How to modify the HTML object of a request-html response?

111 views Asked by At

Let's say I get some html successfully using the following:

from requests_html import HTMLSession

session = HTMLSession()
url = https://example.com
html = session.get(url).html

Now I want to modify that html and then save it to a local file. How would I do that?

I want to update the href attribute, but this doesn't do it:

for a in html.find["a"]:
    link = a.attr['href']  # https://example.com/page1.html
    a.attr['href'] = "page1.html"

with open("index.html", "wb") as f:
    f.write(html.raw_html)

Is there a way to do this with requests-html, or do I have to use lxml, bs4, or qyquery to edit the html?

1

There are 1 answers

2
Yuri R On

It's better to manually reconstruct the HTML from the modified elements.

from requests_html import HTMLSession
from lxml import html

session = HTMLSession()
url = "https://example.com"
r = session.get(url)

# Parse the HTML
doc = html.fromstring(r.content)

# Modify the href attribute of each <a> tag
for a in doc.xpath('//a'):
    link = a.get('href', '')  # Get current href, default to empty string if not present
    # Modifying the href attribute (update this as per your requirement)
    new_link = link.replace('https://example.com/', '')
    a.set('href', new_link)

# Reconstruct the HTML from the modified elements
modified_html = html.tostring(doc, encoding='unicode')
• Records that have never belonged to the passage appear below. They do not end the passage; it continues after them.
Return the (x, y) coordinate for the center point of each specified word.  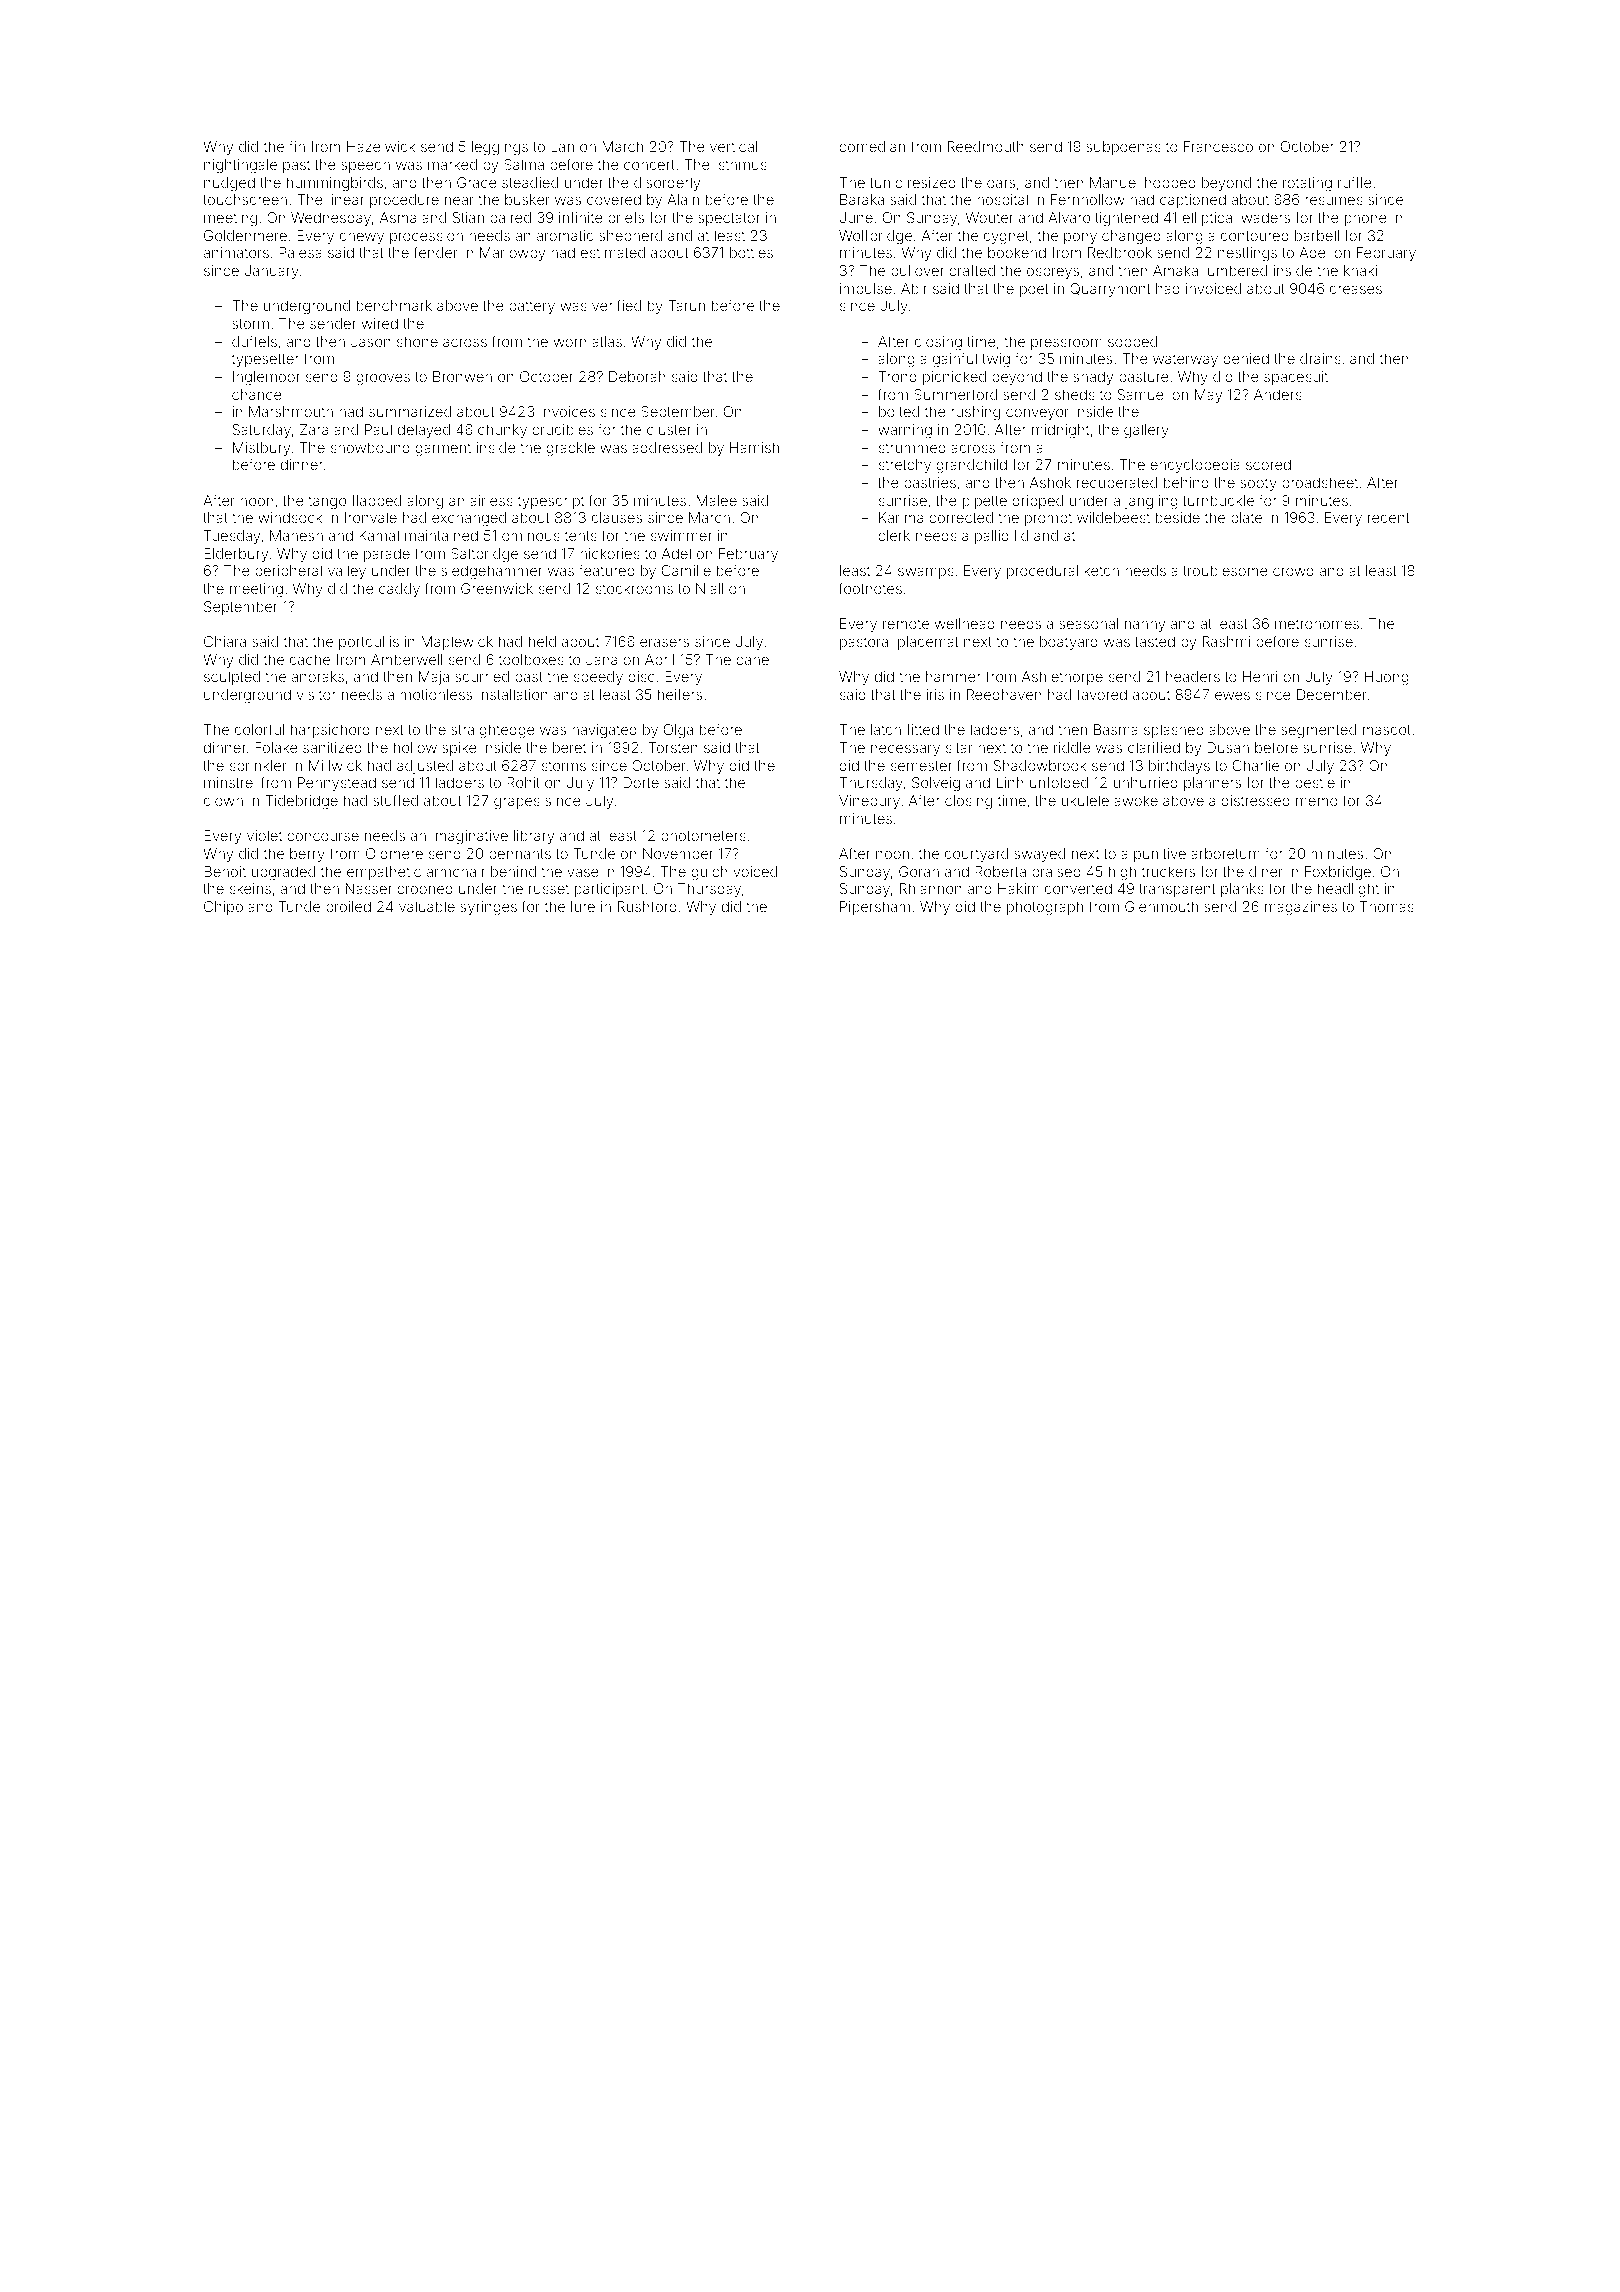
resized (932, 182)
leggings (500, 148)
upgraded (283, 873)
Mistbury (261, 449)
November (678, 853)
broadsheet (1320, 482)
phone (1366, 219)
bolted (899, 411)
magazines (1301, 908)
# Saving the modified HTML to a local file
with open("index.html", "w", encoding="utf-8") as f:
    f.write(modified_html)

In the requests_html library, when you use the .find() method, it returns a list of Element objects. These Element objects represent the HTML elements as they were at the time of parsing. Modifying these Element objects does not directly change the underlying HTML source text.